Monday, October 21, 2013

Priscila Uppal, projection: encounters with my runaway mother



I have always avoided talking about my mother. Mostly because when people ask “What did your mother say?” or “What does your mother do for a living?” or “When will I meet your mother?” they assume I have one. And not only that I have one, but also that answers to these questions about my mother will be quick, clear, and simple. And yet, who has a simple relationship with one’s mother, even if that mother did raise you and support you and is still an integral part of your life? Nevertheless, when people innocently ask about my mother, they don’t realize they are unlatching a gate to a house I have kept closed for years. It’s not fit for living in. There’s no one hiding out in the attic or rotting in the basement, no bones buried under the floorboard or secret wills tucked into pantry tiles; in fact, quite the opposite. The house is empty, swept clean, sanitized. No furniture, no gardens, not even a box of baking soda in the fridge. And I like it that way.

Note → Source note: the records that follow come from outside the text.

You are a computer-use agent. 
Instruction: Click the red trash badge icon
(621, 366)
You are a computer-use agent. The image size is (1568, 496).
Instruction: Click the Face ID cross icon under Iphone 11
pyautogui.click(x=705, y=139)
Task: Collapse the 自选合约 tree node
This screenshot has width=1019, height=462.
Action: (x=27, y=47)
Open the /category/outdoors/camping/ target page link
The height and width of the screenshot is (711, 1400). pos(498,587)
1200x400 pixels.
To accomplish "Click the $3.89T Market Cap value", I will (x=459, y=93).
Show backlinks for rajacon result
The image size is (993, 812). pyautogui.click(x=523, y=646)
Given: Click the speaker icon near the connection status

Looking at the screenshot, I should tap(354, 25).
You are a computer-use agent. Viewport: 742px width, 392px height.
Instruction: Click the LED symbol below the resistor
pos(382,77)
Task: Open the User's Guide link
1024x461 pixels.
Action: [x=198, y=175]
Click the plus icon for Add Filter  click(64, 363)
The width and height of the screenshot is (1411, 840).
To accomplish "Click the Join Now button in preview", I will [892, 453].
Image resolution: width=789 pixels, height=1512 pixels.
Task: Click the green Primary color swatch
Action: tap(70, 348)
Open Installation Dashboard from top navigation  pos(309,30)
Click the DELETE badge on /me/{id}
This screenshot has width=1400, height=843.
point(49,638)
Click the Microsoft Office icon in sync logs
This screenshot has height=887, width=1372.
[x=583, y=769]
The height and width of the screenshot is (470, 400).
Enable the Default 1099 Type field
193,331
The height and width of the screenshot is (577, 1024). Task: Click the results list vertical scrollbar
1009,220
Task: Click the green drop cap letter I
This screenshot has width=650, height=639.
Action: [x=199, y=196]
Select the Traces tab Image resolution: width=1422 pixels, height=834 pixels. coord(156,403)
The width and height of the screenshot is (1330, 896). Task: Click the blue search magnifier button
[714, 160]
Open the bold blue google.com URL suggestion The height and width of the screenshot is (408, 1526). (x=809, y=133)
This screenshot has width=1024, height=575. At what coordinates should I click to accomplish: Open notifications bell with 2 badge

From Toronto poet, fiction writer, critic and editor Priscila Uppal, raised in Ottawa and currently a professor at York University, comes an incredible memoir: projection: encounters with my runaway mother (Toronto ON: Dundurn Press, 2013). Already a finalist for both the Hilary Weston Writers’ Trust Prize for Nonfiction as well as the Governor General’s Literary Awards, projection:encounters with my runaway mother begins with a background on Uppal’s immediate family. The blurb on the book’s leaf tells it best: “In 1977, Priscila Uppal’s father swallowed contaminated water in Antigua, and within 48 hours was a quadriplegic. Priscila was two years old. Five years later, her mother, Theresa, drained the bank accounts, including those of her two children, and disappeared to Brazil. After attempting to abduct her children twice, Priscila’s mother had no further contact with the family. Twenty years later, Priscila happened upon her mother’s website and, a few weeks later, she summoned the nerve to contact the woman who’d abandoned her as a child. After a few awkward phone calls and e-mails, a trip was arranged.” I’ve always been amazed as Uppal as a positive force, both personally and professionally, as well as her impressive output, so I can’t even imagine how difficult such an upbringing could have been, or just how it might have affected someone less willful.





            I want you to understand my psychology.
            Good. That’s exactly what I want too, whatever that means. This is not a typical mother-daughter gallery chat, but a case study. I want to know what makes her tick, what keeps her living when she claims she’d rather die, what thoughts fill her day, what thoughts fill her night, what she has done with the past—whether she has hidden those skeletons, if she’s dressed them up in parasols or Arctic snowsuits, if she ever takes out memories like antique cutlery and sets a special table for them.
            I do not like to fight for things. If someone wants to fight me, I hide.
            She doesn’t believe she’s cruel; although she won’t use the word, she’s labelled herself a coward. It’s the psychology of someone who, as a child, never had to fight for what she wanted. Faced with the possibility of competition, she bolts to avoid conflict, confrontation, failure. Whereas her children fought for everything they have.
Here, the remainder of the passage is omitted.